• WORK REQUEST:
Set down each entry exactly; omit images.

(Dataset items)
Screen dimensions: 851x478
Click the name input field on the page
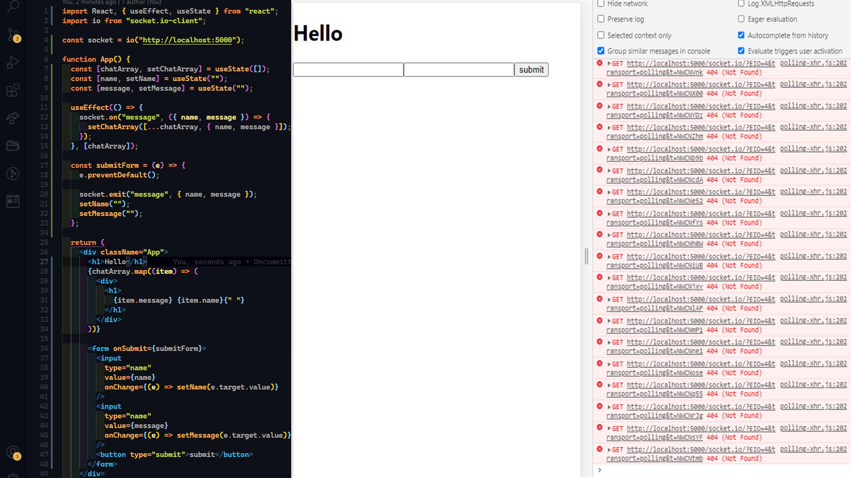tap(348, 69)
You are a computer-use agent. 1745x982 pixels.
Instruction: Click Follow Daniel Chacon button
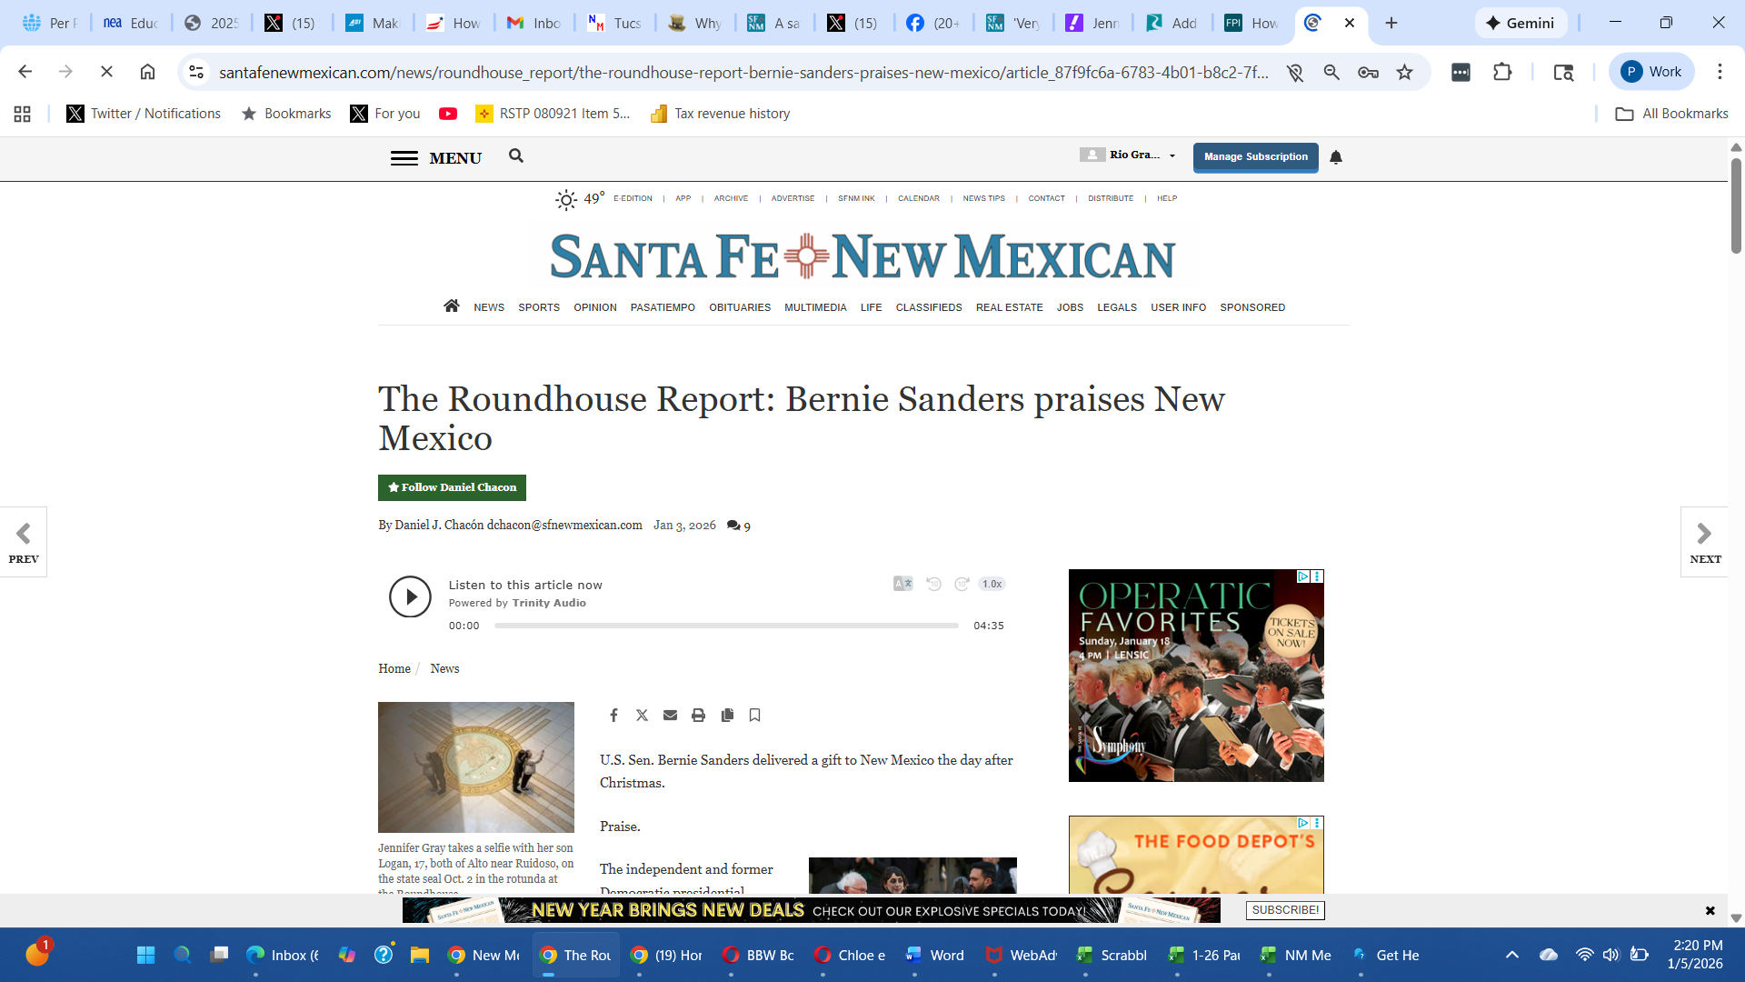[x=452, y=487]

• TASK SOLUTION:
Screen dimensions: 851x478
Click the name input field on the page
tap(348, 69)
You are a computer-use agent. 1745x982 pixels.
Instruction: Click Follow Daniel Chacon button
[x=452, y=487]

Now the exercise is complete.